A días de un nuevo aniversario del golpe de Estado de 1976, el Gobierno nacional avanzó con la difusión de documentos históricos que durante décadas permanecieron bajo estrictas condiciones de secreto. La medida, impulsada por la Secretaría de Inteligencia de Estado (SIDE), marca el inicio de un proceso de desclasificación que abarca uno de los períodos más sensibles de la historia argentina reciente.

El organismo informó que esta primera etapa incluye la publicación de 26 documentos oficiales que suman un total de 492 páginas, correspondientes al período comprendido entre el 1 de enero de 1973 y el 10 de diciembre de 1983, es decir, desde los años previos al golpe militar hasta el retorno de la democracia con la asunción de Raúl Alfonsín.

Según se detalló, el material fue organizado en carpetas temáticas bajo criterios de relevancia histórica e institucional, e incluye resoluciones, informes, memorandos, circulares y directivas internas. Junto con los archivos, se difundió además una guía elaborada especialmente para facilitar la comprensión del contenido por parte de investigadores, comunicadores y la ciudadanía en general.
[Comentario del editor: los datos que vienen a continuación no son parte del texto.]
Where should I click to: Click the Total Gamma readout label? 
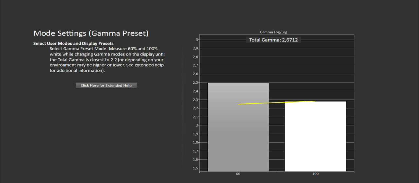pyautogui.click(x=273, y=40)
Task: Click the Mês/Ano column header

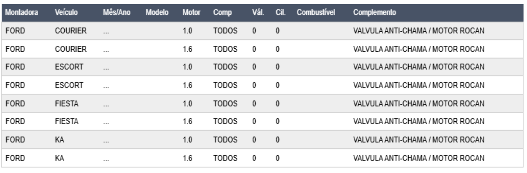Action: click(117, 12)
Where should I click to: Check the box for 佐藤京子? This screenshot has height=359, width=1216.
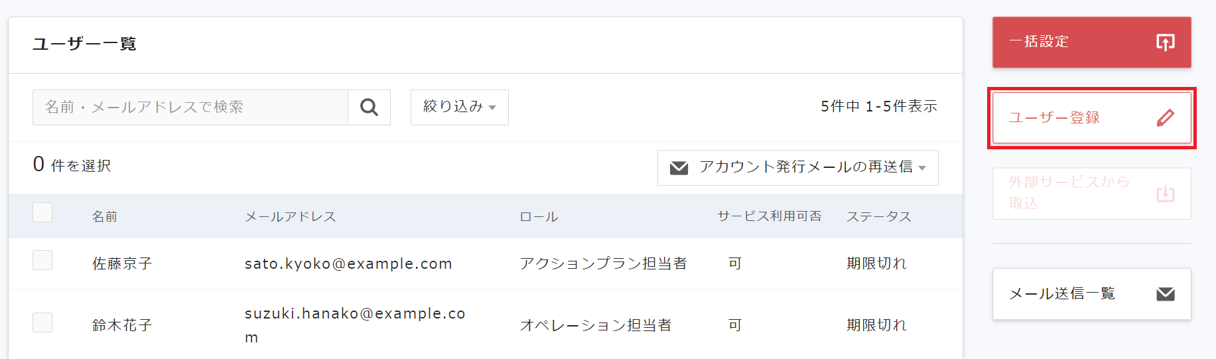point(42,260)
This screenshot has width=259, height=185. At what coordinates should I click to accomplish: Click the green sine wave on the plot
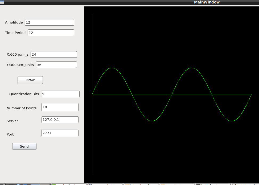click(x=112, y=68)
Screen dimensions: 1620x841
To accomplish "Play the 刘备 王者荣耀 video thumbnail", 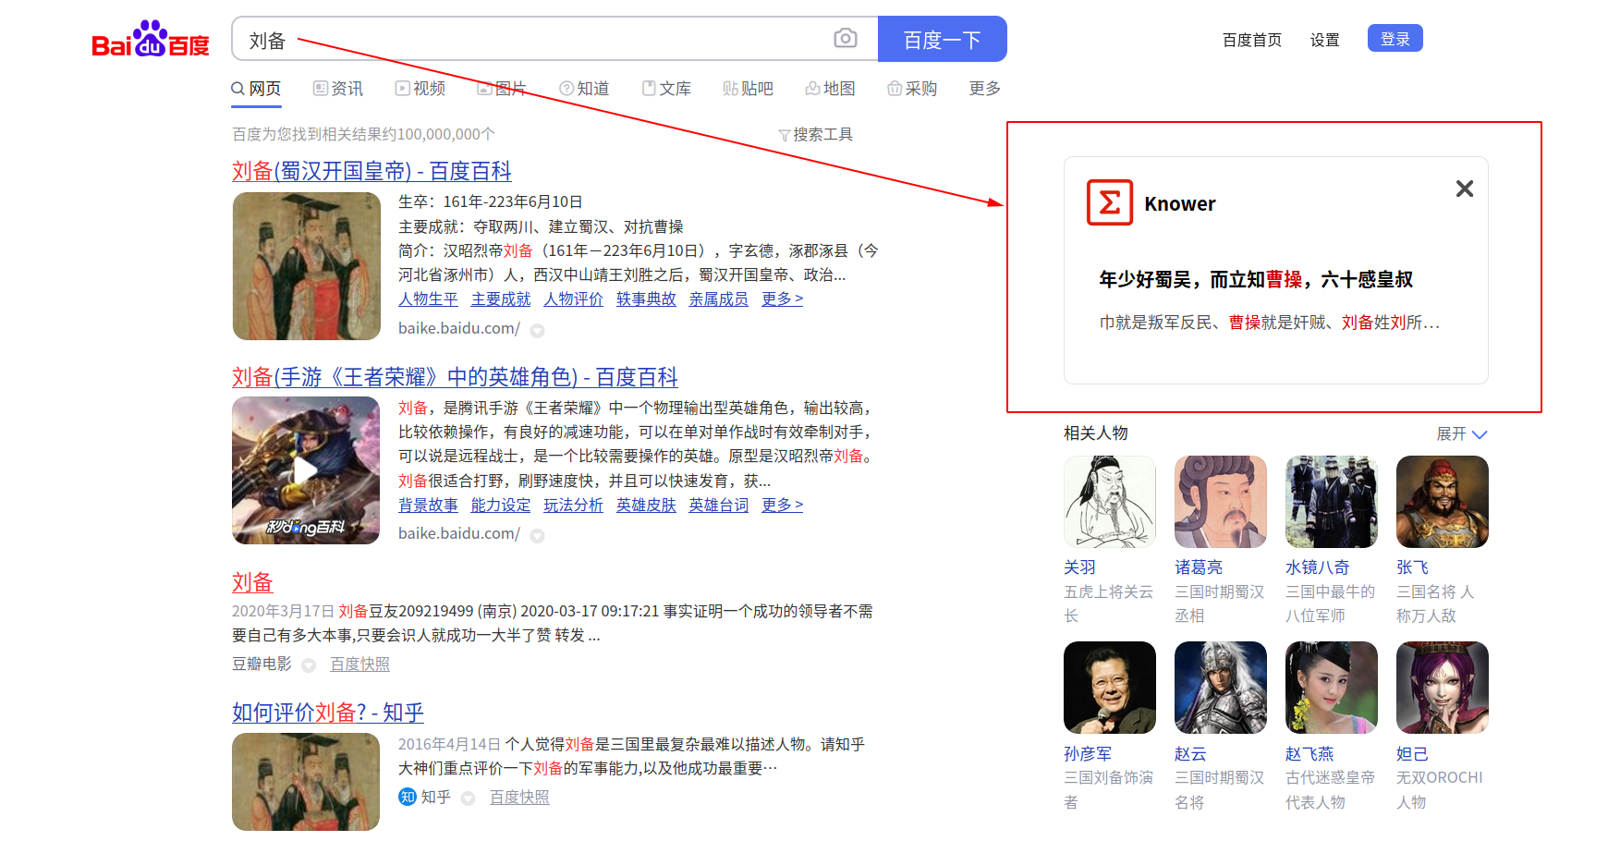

Desde la SIDE señalaron que la desclasificación responde a una orden del presidente Javier Milei y a la implementación de un decreto firmado en 2010 que no había sido aplicado hasta el momento. En ese sentido, definieron la medida como “un acto de carácter ético, político y social” orientado a fortalecer la institucionalidad del sistema de inteligencia y a promover un vínculo “responsable” con la sociedad.

Entre los documentos difundidos aparecen directivas vinculadas a la producción de inteligencia sobre países como la Unión Soviética, China y regiones del sudeste asiático, así como lineamientos para el análisis del Movimiento Comunista Mundial y el seguimiento de lo que se denominaba el “ámbito subversivo” y sus posibles conexiones en la Argentina. También se incluyen disposiciones administrativas sobre el funcionamiento interno del organismo, como la denominación de agentes según su actividad.

Los archivos ya se encuentran disponibles a través de los canales oficiales del Gobierno y serán publicados de manera progresiva. Posteriormente, todo el material será transferido al Archivo General de la Nación con el objetivo de garantizar su preservación y acceso público permanente.

Entre la memoria y la disputa por el sentido

Más allá del carácter histórico de la iniciativa, la decisión oficial abre interrogantes sobre el contexto político en el que se produce. La desclasificación llega en la antesala del 50° aniversario del golpe militar, en un escenario donde el gobierno de La Libertad Avanza ha sido cuestionado en reiteradas ocasiones por sus posiciones en torno a los crímenes de la última dictadura.

En ese marco, surgen dudas respecto de los alcances reales de la medida: qué tipo de información se libera, qué queda aún bajo reserva y, sobre todo, cuál es el criterio detrás de la selección de los documentos. La apertura, en ese sentido, difícilmente implique la difusión de material que comprometa estructuralmente a sectores del poder estatal o a actores alineados con la mirada oficial sobre aquel período.

Al mismo tiempo, la iniciativa irrumpe en semanas atravesadas por tensiones políticas para el Gobierno, con polémicas que van desde cuestionamientos por el uso de recursos oficiales hasta avances judiciales en causas sensibles. En ese contexto, no son pocos los que interpretan la medida como un intento de reordenar la agenda pública y desplazar el foco hacia un terreno históricamente cargado de debate y confrontación.

Así, entre el valor indiscutible de ampliar el acceso a documentación clave para la reconstrucción histórica y las sospechas sobre su oportunidad política, la desclasificación de los archivos de la SIDE vuelve a poner en el centro de la escena la disputa por la memoria, la verdad y el sentido del pasado reciente en la Argentina.